Red was a lovely fish, and you tried your very best.... Rest in Peace, Red...


----------



## Creat (Dec 6, 2010)

What a gorgeous guy... so sorry about him... he looks like he had a long and happy life RIP Red


----------



## LikeDiscoSuperfly (Oct 18, 2010)

I;m sorry, you did what you could and gave him a nice loving home. <3


----------



## Sweeda88 (Dec 6, 2010)

Aw... I'm sorry. =( What a gorgeous little dude.


----------



## celine18 (Sep 25, 2010)

oh no, i'm so sorry! but i'm glad you posted this, it's a good reminder that new fish should always be quarintined, i'm just sorry that it turned out like this. i'm sure he lived a very nice life!


----------



## baylee767 (Nov 5, 2010)

I'm so sorry.

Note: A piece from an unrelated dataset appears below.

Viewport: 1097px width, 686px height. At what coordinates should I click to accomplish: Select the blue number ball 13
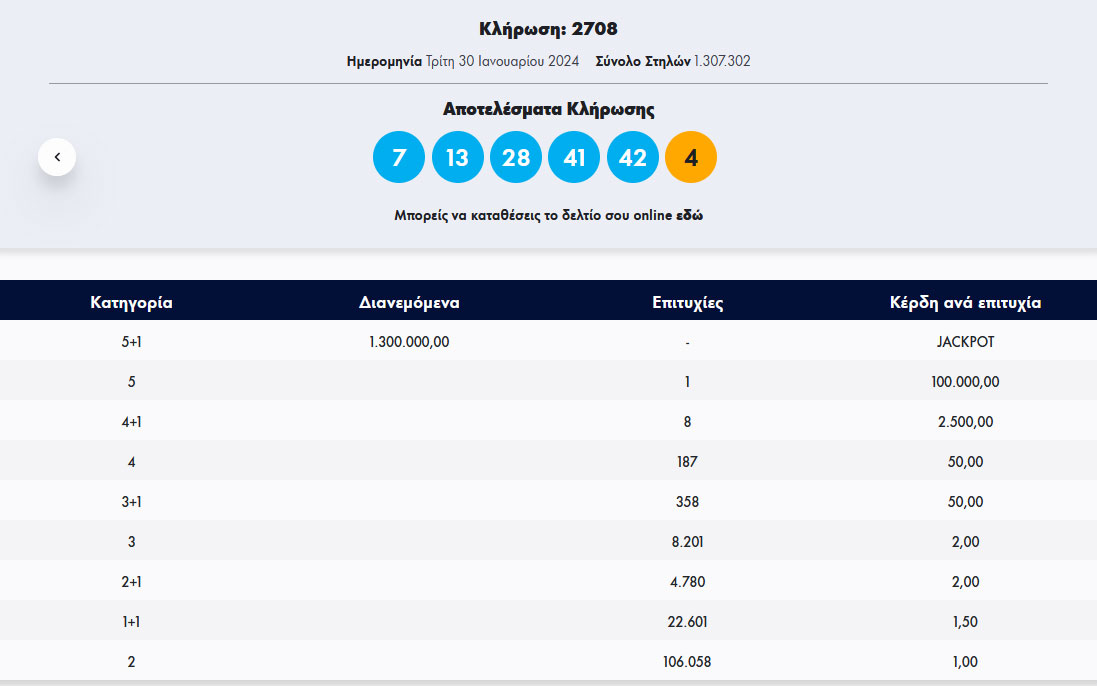tap(457, 157)
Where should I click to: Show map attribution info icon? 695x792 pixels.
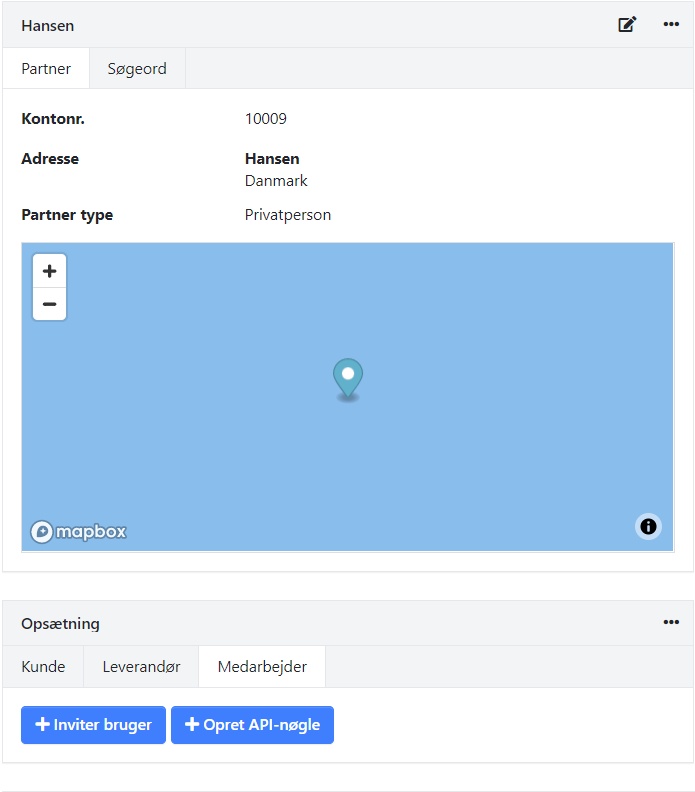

Don't blame yourself for not knowing, maybe he was just plain old. Bettas average lifespan is between 3-5 years, but only if taken proper care of. You made it into the proper care years! Besides, he was with you for 4 years, but was he 4 years old? Maybe he was 5 or even 6! So, maybe ick was part of it, but he was an old Betta so don't blame yourself. He got a good home for the majority of his life.


----------